Greece today cleared a key hurdle in its drive to receive its next batch of bailout loans.

This comes after international debt inspectors said they had reached an agreement over the country's economic reforms, including the firing of thousands of civil servants.

The review by delegates from the International Monetary Fund, European Commission and European Central Bank, known as the troika, is part of a regular process under which Greece receives installments of its bailout if it meets certain conditions.

Greece has been dependent on the rescue loans since 2010. In total, Greece has been granted €270 billion in bailouts, which it receives gradually.

In return, successive governments pledged to overhaul the Greek economy and have imposed stringent spending cuts and tax hikes. The reforms have been painful. The country is mired in a deep recession, currently in its sixth year, and unemployment has spiraled to around 27%.

In a joint statement, the three institutions said recent steps taken by Greece indicate targets for March "are likely to be met in the near future."

As a result, they said Greece's 16 euro partners could soon agree to disburse €2.8 billion pending from last month.

The euro zone finance ministers and the IMF board are "expected to consider approval of the review in May," they added. "Greece has indeed come a very long way," said the IMF's troika representative Poul Thomsen, speaking during a conference on the economy in central Athens.

"The fiscal adjustment in Greece has been exceptional by any standard,'' he added.

If the country continues implementing the reforms it has pledged, it will be able to achieve its overall budget targets without imposing any further austerity measures, Thomsen said.

The institutions still predict Greece will return to growth gradually in 2014, and say this is being helped by improved wage flexibility helping to restore competitiveness.

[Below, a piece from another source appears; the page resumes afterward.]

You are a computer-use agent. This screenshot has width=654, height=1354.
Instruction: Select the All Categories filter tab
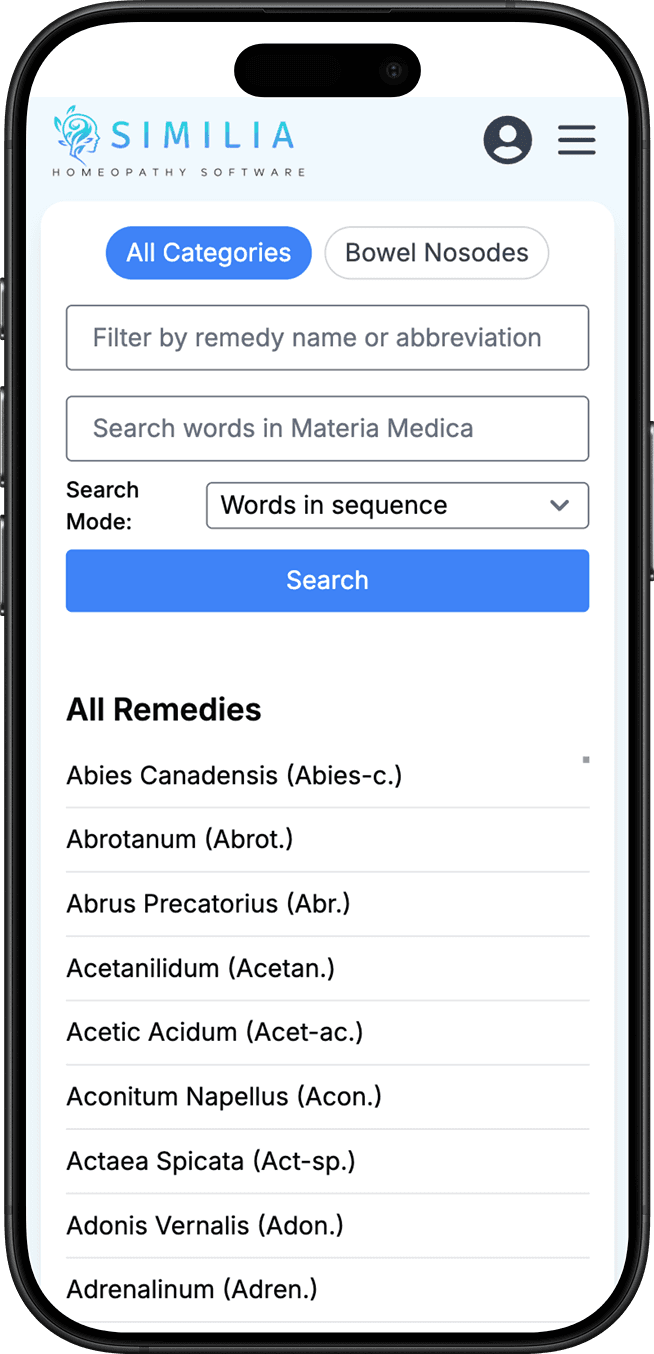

The review also covered the dismissal of civil servants, with firings "targeted at disciplinary cases and cases of demonstrated incapacity, absenteeism, and poor performance, or that result from closure or mergers of government entities."

Finance Minister Yannis Stournaras, speaking at the same economy conference in Athens, said "several thousand" underperforming public sector workers would be dismissed, and new, capable employees would replace them.

Reports have indicated that about 4,000 civil servants are to be fired by the end of this year, and 11,000 by the end of 2014. Stournaras said Greece's main target now was to achieve a primary surplus of the budget - a surplus without taking into account interest payments on existing loans - this year.